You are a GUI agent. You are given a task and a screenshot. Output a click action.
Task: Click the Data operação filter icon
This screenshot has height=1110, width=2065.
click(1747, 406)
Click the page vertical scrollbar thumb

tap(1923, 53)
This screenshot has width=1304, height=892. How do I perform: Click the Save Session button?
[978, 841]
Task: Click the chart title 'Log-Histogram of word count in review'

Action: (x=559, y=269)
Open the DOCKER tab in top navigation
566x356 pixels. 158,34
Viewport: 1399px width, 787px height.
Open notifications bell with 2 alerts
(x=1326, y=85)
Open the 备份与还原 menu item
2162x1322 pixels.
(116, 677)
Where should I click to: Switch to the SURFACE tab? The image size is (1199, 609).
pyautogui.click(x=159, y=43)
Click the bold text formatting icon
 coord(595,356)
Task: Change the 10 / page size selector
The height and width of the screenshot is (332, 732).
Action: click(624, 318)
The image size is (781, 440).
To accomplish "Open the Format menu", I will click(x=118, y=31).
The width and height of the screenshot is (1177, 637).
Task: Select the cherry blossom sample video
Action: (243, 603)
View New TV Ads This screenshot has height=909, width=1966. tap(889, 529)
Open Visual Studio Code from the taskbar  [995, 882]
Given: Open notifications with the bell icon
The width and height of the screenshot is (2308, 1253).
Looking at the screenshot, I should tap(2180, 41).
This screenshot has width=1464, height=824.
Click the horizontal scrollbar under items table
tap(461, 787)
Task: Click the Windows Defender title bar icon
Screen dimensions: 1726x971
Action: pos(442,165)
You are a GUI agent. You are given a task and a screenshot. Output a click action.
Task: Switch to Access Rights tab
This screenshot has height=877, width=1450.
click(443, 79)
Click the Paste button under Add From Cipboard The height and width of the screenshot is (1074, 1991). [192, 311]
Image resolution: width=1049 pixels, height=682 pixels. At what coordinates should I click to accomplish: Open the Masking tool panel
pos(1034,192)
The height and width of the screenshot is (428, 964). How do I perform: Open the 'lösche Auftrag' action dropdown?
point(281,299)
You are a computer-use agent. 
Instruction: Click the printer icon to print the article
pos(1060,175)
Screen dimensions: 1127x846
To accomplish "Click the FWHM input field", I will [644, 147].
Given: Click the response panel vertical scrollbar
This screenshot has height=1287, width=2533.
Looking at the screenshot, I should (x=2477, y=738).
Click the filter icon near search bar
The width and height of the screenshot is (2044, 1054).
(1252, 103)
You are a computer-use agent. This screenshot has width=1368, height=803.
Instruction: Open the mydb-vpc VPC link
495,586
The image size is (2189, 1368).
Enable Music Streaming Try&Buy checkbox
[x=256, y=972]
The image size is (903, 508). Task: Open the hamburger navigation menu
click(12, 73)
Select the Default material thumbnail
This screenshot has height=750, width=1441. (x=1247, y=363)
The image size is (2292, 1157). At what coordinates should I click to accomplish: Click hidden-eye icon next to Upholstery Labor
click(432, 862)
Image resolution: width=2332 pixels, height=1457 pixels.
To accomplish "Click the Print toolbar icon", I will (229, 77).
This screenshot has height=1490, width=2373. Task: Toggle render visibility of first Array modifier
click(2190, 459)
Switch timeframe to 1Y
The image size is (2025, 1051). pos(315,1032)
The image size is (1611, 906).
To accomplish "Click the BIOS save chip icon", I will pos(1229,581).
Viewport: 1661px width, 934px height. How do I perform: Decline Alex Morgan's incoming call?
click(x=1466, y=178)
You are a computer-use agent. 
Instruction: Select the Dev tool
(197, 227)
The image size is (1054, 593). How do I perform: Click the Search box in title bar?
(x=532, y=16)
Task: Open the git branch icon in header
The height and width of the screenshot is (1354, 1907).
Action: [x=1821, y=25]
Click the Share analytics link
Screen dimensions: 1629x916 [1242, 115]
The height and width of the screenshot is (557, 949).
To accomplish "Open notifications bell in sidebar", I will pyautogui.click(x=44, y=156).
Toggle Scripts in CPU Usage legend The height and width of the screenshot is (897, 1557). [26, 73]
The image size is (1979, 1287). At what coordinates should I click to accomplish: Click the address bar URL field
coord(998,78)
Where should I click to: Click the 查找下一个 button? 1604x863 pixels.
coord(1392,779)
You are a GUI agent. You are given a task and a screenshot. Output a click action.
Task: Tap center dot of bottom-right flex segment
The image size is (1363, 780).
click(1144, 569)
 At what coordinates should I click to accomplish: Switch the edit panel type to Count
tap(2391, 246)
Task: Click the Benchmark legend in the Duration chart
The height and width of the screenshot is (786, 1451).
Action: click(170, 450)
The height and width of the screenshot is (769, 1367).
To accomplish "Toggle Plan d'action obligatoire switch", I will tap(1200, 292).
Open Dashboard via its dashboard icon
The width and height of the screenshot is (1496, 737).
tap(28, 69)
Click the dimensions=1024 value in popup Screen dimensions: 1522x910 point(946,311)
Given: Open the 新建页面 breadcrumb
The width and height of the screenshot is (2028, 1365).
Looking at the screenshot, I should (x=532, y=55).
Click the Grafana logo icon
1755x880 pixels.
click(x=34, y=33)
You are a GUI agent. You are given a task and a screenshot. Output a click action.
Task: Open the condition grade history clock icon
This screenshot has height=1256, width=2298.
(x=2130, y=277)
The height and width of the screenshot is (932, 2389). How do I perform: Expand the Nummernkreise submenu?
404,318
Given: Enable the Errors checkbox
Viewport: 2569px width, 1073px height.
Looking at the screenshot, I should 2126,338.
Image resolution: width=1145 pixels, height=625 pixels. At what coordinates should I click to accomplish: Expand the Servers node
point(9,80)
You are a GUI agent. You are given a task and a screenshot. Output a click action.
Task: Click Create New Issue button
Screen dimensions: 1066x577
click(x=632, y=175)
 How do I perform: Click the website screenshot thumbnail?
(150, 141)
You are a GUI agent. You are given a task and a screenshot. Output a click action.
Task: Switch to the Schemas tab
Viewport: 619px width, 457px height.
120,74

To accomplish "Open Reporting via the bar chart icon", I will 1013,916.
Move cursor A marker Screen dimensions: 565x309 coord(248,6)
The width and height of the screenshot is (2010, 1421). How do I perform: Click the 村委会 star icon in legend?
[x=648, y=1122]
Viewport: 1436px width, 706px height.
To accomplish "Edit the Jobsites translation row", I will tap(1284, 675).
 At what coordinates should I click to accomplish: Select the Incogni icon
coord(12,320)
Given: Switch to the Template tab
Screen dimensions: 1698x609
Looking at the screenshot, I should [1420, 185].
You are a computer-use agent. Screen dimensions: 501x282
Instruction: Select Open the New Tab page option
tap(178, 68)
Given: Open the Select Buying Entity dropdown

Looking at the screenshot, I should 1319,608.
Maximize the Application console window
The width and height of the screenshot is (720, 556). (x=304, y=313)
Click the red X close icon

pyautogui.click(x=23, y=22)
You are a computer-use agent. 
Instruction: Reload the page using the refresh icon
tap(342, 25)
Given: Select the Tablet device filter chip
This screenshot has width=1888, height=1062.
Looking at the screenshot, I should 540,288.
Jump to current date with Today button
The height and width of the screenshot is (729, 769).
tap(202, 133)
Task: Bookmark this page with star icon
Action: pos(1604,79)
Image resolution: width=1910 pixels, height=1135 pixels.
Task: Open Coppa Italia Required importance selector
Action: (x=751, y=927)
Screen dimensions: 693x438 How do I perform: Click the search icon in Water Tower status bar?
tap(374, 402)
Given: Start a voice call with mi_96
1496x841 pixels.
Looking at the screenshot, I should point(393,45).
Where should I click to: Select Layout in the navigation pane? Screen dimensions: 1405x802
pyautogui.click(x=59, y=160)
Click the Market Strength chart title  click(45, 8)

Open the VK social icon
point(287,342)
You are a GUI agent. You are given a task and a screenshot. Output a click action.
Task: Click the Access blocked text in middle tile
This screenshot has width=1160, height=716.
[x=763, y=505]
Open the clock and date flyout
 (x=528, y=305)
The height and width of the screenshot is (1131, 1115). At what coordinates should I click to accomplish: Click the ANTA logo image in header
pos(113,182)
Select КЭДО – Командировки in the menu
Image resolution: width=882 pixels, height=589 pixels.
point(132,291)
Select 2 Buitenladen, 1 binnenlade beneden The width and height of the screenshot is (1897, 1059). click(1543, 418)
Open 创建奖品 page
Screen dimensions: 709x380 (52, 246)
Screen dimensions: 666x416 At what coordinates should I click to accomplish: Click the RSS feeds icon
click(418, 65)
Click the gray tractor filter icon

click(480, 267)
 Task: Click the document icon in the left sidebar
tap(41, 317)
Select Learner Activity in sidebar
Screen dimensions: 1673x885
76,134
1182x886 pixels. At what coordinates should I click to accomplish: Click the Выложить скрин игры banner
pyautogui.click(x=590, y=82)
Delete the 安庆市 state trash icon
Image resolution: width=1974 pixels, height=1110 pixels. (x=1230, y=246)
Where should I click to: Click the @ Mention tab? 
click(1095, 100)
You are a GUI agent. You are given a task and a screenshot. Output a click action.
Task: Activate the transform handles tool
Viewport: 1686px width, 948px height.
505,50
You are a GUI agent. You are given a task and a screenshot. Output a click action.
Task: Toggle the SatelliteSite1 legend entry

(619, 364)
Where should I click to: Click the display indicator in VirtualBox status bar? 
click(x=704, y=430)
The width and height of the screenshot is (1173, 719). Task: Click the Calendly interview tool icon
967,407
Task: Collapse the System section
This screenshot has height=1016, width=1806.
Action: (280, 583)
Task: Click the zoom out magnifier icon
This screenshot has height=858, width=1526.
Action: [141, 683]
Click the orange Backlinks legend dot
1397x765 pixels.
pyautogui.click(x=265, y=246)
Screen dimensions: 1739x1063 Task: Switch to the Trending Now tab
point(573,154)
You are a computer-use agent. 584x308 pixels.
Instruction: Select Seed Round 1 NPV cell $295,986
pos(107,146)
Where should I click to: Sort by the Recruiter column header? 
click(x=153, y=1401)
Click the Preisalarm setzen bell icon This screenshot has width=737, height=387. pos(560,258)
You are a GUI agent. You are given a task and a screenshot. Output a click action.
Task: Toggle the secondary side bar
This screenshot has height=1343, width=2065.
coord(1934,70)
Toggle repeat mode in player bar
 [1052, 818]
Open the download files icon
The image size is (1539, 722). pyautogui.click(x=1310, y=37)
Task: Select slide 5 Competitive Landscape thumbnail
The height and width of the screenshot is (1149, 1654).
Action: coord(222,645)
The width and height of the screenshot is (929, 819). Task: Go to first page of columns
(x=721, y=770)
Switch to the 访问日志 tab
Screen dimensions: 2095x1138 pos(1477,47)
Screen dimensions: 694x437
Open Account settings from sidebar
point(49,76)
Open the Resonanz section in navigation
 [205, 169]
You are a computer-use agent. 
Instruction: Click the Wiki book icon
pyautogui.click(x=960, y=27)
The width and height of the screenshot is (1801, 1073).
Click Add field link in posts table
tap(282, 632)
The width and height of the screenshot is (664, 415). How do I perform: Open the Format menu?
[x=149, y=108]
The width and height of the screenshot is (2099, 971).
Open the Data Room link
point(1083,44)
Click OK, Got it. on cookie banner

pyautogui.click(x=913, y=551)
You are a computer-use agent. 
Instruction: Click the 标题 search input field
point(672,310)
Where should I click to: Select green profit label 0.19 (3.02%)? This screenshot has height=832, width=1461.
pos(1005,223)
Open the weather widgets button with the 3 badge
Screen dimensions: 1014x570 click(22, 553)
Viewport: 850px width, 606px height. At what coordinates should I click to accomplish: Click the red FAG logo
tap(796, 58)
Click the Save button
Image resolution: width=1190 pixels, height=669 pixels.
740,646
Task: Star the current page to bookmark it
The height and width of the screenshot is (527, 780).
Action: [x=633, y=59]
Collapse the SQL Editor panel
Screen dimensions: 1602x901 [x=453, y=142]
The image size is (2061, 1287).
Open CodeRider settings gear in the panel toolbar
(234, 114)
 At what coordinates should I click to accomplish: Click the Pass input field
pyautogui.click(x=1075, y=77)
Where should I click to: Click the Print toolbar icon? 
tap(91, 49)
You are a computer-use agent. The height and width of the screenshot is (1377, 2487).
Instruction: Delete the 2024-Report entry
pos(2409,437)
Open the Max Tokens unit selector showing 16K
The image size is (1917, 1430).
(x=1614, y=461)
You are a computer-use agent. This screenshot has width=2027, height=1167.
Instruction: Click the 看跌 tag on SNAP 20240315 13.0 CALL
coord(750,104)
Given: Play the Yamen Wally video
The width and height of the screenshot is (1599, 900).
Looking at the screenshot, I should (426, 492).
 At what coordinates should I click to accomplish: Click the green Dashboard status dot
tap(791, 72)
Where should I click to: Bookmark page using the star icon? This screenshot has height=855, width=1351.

════

Exercise directions: I would like you to report every line in the listing above that contains "chip".

Problem solution:
To accomplish "Click the BIOS save chip icon", I will pos(1229,581).
Given: Select the Tablet device filter chip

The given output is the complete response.